INFORMATION Block Start
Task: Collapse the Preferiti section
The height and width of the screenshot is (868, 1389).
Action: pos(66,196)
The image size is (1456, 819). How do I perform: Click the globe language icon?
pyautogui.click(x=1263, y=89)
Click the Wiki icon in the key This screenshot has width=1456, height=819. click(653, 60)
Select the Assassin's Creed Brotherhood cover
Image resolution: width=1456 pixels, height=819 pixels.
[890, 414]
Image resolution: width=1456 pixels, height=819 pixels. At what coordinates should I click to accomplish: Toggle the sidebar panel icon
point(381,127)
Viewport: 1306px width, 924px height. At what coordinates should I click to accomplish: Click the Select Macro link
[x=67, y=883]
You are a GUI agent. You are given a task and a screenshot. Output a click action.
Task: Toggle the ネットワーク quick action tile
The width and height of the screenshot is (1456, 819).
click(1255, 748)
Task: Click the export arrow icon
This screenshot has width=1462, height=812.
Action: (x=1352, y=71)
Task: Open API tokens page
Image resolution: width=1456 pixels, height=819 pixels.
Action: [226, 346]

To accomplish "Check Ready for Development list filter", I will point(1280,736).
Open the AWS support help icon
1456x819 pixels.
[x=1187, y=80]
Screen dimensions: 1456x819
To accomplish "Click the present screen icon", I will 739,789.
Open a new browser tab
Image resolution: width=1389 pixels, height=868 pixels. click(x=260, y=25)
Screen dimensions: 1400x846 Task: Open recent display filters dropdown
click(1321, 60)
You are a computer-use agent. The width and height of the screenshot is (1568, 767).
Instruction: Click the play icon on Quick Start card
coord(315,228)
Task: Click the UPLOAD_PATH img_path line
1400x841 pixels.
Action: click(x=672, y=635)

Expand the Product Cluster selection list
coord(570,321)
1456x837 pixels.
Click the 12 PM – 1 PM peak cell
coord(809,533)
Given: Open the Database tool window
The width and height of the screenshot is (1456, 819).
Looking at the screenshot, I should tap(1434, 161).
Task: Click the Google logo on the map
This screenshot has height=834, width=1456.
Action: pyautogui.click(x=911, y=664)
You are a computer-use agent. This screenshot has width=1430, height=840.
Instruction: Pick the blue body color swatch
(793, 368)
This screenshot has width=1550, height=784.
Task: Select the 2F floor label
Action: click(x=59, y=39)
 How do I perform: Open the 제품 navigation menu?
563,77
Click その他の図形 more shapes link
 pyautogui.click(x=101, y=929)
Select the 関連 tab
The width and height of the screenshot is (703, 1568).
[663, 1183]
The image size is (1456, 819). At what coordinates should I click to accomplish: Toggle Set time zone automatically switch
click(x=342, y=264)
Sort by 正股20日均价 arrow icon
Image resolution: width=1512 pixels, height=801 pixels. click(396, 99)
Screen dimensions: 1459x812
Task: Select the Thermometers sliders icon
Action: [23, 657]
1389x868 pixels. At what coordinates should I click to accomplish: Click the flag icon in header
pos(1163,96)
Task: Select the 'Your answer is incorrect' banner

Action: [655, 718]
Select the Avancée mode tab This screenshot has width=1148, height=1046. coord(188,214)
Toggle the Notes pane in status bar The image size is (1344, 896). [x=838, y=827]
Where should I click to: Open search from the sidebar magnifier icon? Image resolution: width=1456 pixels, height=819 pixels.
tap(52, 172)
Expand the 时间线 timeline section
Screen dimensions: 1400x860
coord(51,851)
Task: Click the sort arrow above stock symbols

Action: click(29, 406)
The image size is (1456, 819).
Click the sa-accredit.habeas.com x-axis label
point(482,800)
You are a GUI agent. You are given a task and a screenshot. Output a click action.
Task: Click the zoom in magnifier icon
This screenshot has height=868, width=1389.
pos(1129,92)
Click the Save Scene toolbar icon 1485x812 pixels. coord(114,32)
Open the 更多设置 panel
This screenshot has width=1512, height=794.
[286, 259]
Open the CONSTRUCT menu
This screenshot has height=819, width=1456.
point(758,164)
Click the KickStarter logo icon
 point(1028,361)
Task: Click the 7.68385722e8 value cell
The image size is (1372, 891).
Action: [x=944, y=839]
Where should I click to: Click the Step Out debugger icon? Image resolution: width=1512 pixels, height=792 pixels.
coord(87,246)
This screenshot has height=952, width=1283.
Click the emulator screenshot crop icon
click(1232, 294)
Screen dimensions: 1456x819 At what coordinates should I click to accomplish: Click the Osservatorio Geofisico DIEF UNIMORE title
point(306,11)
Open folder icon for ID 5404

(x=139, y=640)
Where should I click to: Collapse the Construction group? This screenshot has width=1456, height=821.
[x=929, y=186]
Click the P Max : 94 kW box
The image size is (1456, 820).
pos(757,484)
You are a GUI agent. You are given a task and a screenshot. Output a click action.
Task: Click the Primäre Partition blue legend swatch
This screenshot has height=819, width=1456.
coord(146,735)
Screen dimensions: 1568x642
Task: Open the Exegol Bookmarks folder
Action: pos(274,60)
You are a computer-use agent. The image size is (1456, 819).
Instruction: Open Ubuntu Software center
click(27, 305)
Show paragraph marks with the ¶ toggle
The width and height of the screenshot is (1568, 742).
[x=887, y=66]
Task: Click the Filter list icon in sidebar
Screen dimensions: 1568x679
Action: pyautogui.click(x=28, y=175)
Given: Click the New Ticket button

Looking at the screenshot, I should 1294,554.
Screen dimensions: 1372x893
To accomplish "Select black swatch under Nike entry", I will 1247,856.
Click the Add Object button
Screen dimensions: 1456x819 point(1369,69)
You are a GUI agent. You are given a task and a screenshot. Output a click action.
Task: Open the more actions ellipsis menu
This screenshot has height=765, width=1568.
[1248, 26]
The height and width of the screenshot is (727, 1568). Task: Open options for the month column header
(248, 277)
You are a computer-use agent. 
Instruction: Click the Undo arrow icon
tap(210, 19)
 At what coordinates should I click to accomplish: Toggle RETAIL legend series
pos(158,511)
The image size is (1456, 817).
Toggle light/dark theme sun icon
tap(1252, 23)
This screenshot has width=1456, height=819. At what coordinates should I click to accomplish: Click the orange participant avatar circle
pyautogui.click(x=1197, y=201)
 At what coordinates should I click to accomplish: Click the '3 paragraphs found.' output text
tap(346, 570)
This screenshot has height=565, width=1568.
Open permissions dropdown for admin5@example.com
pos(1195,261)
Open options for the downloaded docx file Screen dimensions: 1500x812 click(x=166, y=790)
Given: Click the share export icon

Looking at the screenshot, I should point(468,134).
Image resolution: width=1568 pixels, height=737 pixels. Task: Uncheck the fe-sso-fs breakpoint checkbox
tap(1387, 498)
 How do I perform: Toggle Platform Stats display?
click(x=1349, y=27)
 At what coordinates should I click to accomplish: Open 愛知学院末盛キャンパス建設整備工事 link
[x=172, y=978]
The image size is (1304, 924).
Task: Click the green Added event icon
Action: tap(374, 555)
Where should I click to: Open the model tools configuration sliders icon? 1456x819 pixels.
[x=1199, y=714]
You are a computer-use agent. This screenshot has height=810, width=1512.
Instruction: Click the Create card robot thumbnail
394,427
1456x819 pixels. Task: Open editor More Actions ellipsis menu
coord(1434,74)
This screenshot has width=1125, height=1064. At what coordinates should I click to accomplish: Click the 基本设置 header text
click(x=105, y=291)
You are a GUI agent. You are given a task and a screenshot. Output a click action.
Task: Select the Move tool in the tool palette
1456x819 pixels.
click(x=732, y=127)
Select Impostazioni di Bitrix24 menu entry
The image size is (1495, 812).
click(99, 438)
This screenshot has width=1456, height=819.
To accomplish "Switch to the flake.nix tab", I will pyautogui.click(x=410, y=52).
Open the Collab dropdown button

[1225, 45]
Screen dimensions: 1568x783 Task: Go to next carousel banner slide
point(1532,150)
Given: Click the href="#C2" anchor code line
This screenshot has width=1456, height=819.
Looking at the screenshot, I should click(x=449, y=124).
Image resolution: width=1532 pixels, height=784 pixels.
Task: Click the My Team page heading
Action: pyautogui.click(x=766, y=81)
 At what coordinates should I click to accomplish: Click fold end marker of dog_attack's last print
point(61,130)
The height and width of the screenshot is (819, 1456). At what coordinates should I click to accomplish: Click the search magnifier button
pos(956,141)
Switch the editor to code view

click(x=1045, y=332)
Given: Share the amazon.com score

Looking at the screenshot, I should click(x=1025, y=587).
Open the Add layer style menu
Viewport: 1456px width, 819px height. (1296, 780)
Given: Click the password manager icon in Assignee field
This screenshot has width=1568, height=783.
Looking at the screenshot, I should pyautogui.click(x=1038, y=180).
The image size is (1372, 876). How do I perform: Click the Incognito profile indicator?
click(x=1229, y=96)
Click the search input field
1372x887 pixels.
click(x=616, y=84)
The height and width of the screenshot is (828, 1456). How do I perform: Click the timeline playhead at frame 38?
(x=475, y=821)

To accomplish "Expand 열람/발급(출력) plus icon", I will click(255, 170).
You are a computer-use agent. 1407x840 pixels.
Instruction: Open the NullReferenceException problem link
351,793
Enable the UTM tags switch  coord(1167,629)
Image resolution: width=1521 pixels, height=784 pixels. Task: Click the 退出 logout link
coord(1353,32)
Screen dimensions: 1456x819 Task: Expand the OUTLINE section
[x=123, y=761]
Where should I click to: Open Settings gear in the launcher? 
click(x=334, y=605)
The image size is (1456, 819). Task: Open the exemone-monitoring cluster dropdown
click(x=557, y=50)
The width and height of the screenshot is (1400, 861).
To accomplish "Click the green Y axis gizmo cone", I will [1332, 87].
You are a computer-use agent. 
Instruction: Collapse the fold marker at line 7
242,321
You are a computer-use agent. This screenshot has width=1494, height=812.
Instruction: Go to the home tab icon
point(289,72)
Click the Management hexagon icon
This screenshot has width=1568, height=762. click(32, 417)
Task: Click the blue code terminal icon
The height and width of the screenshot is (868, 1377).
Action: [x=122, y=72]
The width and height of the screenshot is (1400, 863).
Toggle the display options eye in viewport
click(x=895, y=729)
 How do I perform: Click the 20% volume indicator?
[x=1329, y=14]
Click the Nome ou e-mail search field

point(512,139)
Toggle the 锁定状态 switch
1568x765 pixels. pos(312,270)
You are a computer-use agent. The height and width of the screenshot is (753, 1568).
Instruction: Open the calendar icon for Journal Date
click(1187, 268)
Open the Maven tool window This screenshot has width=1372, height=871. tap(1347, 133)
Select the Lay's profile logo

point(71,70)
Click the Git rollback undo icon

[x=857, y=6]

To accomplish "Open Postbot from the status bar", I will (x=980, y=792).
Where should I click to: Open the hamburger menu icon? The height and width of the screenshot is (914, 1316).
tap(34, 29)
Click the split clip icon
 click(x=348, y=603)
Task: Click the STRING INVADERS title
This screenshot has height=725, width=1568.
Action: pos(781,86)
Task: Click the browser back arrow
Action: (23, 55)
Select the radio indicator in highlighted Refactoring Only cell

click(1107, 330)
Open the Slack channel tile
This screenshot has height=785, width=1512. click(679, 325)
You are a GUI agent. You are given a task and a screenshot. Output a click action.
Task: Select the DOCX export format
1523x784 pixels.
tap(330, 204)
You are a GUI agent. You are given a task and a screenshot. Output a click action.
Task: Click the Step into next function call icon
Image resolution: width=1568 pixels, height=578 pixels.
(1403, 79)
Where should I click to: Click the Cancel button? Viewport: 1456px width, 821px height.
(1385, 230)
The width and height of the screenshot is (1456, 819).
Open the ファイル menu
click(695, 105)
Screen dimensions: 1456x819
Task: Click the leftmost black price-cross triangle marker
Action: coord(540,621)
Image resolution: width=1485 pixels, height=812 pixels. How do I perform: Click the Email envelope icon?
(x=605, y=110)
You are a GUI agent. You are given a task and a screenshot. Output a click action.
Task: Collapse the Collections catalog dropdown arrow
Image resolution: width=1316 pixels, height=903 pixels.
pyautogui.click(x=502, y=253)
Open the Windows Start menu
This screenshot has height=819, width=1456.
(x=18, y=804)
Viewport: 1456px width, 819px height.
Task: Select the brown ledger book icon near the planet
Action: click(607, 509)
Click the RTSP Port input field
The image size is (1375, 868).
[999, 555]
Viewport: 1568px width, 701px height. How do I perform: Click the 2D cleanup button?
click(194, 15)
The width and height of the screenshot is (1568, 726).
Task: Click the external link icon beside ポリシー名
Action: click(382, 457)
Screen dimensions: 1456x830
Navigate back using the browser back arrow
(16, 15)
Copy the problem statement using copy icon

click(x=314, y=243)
INFORMATION Block End
* [WORK TO COMPLETE] Your answer must be a single number: how many lines in this listing hold the string "input"? Please add nothing else.

* [ANSWER TO THIS PROBLEM] 2